Tuesday, July 22, 2008

Old Advice, Mostly Useful

Recently, I've been bombarded with information about how wasteful, indebted, and damaging our culture is. On the flip side, I've also seen a lot on people who are trying to do their part to change that, to help Americans see that they can live frugally and happily without buying into consumer culture. Are people waking up and realizing that buying tons of stuff isn't so good?

This weekend, Lance's mom brought out an old book (possibly from 1889 or 1892, but certainly from before 1908) called The Every-Day Cook-Book by Miss E. Neill. It's a neat volume, with interesting recipes and home health remedies, as well as sound advice. Take this passage, for example, listed under "ITEMS WORTH REMEMBERING":
Pictures are both for use and ornament. They serve to recall pleasant memories and scenes; they harmonize with the furnishing of the rooms. If they serve neither of these purposes they are worse than useless; they only help fill space which would look better empty, or gather dust and make work to keep them clean.

A room filled with quantities of trifling ornaments has the look of a bazar [sic] and displays neither good taste nor good sense. Artistic excellence aims to have all the furnishings of a high order of workmanship combined with simplicity, while good sense understands the folly of dusting a lot of rubbish.

A poor book had best be burned to give place to a better, or even to an empty shelf, for fire destroys its poison, and puts it out of the way of doing harm.

Better economize in purchasing of furniture or carpets than scrimp in buying good books or papers.

Our sitting-rooms need never be empty of guests or our libraries of society if the company of good books is admitted to them.
I love the last bit about books. But the part that caught my eye was the emphasis on not having things if they serve no purpose. And not cluttering up the home with "trifling ornaments". I've been on a quest for some time to shed some of my more useless belongings, so Neill's words resonate across a century. Good sense is good sense, no matter the time I suppose.
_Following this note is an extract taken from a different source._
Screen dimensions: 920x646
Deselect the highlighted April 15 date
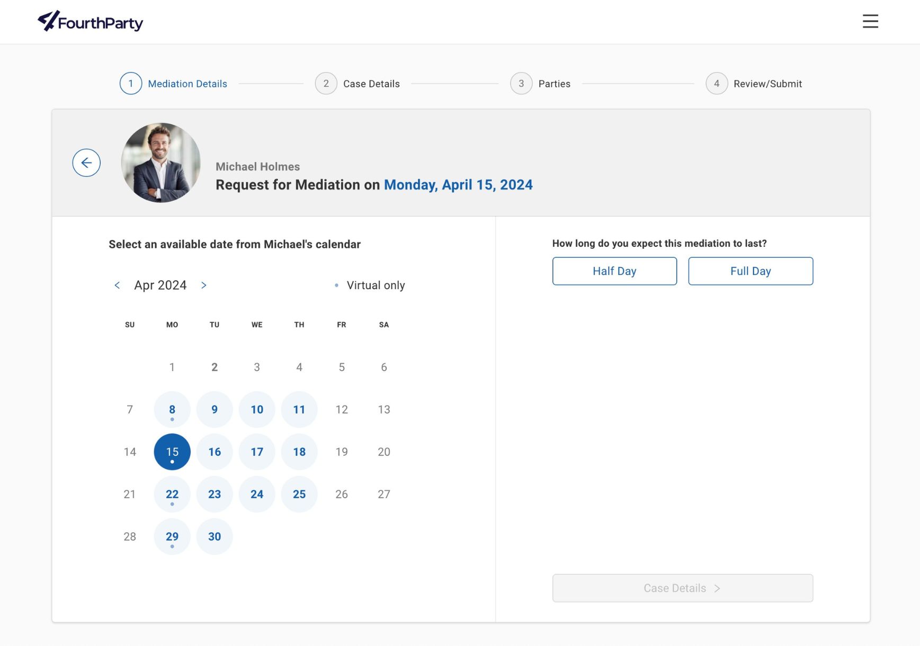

I'll talk about The Every-Day Cook-Book more because it contains some gems of good sense, and some passages that are mildly amusing as relics from a time gone by. It's also a book repair project for me, since the volume I have is falling apart. I have plans to read it all, though, and maybe find someway to make an academic paper out of it...and try a few of the recipes.

2 comments:

bockstark.knits said...

Sounds like a great book! I suffer from too much clutter and have to learn to let go! If only knitting and spinning didn't take up so much of my time! :)

Kerry said...

*gasp* Burn a book?? Never. Give it to a library, donate it the the hospital auxillary for raising funds, give it to a battered women's shelter. Burn it?? Though a book may not be to my taste, it may very well have inspiration for another. I think of all the Nag Hammadi library that was lost. Burn a book? I shudder.